Election News

JD Vance contradicts Trump, praising “admirable” anti-abortion & IVF laws

Vice Presidential nominee JD Vance speaks during the Faith and Freedom Coalition’s God & Country Breakfast on Thursday morning at the Pfister Hotel in Milwaukee during the fourth day of the Republican National Convention. Mandatory Credit:
Vice Presidential nominee JD Vance speaks during the Faith and Freedom Coalition’s God & Country Breakfast on Thursday morning at the Pfister Hotel in Milwaukee during the fourth day of the Republican National Convention. Mandatory Credit: Photo: Mike De Sisti / USA TODAY NETWORK

Sen. J.D Vance (R-OH) has expressed support for conservative proposals to further restrict abortions and fertility treatments. His support contradicts recent statements made by his Republican presidential running mate, former President Donald Trump, opposing further restrictions on both. Trump’s first presidency rolled back national legal protections for both.

Vance voiced support for these restrictions in his foreword to the 2017 Index of Culture and Opportunity, a collection of essays that largely focused on the role of women in modern families. The collection’s 29 essays were written by conservative authors for The Heritage Foundation, the right-wing think tank that later authored Project 2025, a blueprint to help Trump roll back the federal government and civil rights protections.

The collection said the increasing number of single-parent households was on the “wrong track,” Forbes reported. One of the essayists wrote that they’d like abortions to one day become “unthinkable.” Another essay, written by Jennifer Lahl, founder of the anti-abortion Center for Bioethics and Culture Network, said that IVF was harmful to women and criticized women who have children later in life for “spending a large portion of their most fertile years building their careers.” Other essays criticized food stamps and disability benefits programs for incentivizing people not to seek work. Another said that hunger is “a great motivator for people who are able to work to find work.”

Vance’s foreword to the collection praised the essays as “admirable” for their “willingness to house culture and opportunity under the same intellectual roof.” He also said that “the prevalence of single-parent families” and “declining participation in civic institutions like churches” are destroying “social capital” and upward mobility for America’s middle class.

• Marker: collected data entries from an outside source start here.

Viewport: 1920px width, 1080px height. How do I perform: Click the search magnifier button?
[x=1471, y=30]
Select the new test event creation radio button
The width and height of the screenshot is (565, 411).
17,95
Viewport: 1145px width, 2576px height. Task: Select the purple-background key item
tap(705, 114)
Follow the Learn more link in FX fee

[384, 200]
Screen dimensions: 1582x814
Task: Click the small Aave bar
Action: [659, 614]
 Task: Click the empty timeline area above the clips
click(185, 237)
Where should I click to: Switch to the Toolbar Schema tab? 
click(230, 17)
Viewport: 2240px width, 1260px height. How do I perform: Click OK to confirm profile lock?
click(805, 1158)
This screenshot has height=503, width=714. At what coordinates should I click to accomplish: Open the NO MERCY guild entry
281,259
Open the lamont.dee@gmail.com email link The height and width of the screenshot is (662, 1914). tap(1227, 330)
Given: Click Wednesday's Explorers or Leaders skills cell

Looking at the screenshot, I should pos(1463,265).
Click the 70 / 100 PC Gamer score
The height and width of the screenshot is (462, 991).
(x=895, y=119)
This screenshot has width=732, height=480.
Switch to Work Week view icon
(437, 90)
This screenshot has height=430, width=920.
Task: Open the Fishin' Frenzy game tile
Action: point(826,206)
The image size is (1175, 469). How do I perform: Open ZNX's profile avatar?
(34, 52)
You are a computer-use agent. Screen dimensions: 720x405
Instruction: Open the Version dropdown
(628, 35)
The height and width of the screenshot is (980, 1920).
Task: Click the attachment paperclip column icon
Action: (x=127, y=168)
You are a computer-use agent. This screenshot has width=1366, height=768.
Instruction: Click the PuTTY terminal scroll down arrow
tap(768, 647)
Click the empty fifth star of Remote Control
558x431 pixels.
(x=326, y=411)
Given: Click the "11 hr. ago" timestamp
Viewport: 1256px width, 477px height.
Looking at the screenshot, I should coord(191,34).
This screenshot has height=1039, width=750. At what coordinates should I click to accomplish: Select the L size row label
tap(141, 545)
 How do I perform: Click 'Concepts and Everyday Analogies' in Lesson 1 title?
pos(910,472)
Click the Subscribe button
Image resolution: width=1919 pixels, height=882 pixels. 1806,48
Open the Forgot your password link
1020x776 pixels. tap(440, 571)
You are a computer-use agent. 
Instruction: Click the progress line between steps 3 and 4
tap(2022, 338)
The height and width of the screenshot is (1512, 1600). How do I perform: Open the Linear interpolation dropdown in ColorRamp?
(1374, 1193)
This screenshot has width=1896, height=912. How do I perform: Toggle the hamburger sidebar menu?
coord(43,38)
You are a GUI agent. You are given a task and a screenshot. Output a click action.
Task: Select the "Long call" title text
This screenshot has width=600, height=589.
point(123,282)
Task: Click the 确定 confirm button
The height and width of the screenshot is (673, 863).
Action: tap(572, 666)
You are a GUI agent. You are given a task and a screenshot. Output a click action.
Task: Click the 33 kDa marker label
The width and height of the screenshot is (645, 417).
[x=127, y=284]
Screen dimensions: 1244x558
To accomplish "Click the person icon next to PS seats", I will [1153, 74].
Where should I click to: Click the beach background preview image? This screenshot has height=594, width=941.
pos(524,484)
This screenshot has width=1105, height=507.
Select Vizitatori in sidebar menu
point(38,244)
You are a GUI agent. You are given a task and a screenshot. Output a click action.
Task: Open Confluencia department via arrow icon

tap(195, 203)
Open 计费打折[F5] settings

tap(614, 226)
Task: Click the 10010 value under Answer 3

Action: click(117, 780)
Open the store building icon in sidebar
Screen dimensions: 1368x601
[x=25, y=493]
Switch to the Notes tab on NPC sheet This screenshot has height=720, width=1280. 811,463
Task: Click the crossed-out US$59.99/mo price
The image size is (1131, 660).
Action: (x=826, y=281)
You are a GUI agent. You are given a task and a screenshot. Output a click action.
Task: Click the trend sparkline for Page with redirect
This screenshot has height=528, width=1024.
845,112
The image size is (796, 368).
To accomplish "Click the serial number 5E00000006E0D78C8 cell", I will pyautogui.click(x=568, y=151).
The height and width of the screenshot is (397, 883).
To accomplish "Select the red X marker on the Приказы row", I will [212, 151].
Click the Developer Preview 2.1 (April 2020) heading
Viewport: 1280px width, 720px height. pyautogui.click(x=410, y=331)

Vance spokesperson Luke Schroeder told The New York Times that Vance “does not agree with every opinion” in the essay collection. The Heritage Foundation also wrote that Vance “had no role in producing or approving the contents” of the 2017 essay collection.

Nevertheless, the 2017 essay collection somewhat echoes Vance’s past statements on parents and childbirth. Vance has previously said that “childless cat ladies” — including stepmother Kamala Harris and adoptive father Pete Buttigieg — are determined the country “miserable.” He has said that people without children have “no physical commitment to the future of this country,” and that “postmenopausal females” (that is, women above the age of 50) exist mostly to help raise other people’s children.

Vance also wrote the foreword to Dawn’s Early Light: Taking Back Washington to Save America, a book by Kevin Roberts, president of the Heritage Foundation. In his book, Roberts wrote that contraceptives, IVF and childless individuals have all ruined America. Vance’s foreword compared Democrats and left-leaning liberals togardeners who have poisoned American soil and “wolves” who must be shot dead.

Vance also wrote a blurb endorsing Unhumans, a book by anti-LGBTQ+ conspiracy theorist Jack Posobiec which said that liberals aren’t human. The book suggested overthrowing the U.S. government and praised historic dictators who murdered thousands of their own citizens.

Trump has recently said he supports abortions beyond six weeks of pregnancy and has said he wants to provide free access to in vitro fertilization (IVF) — a conception method used by many LGBTQ+ families — even though anti-abortion advocates believe that IVF’s discarding of any unused fertilized embryos is “murder.” Trump has only recently voiced support for these measures as numerous polls show that majorities of voters oppose Republican efforts to ban abortion and IVF.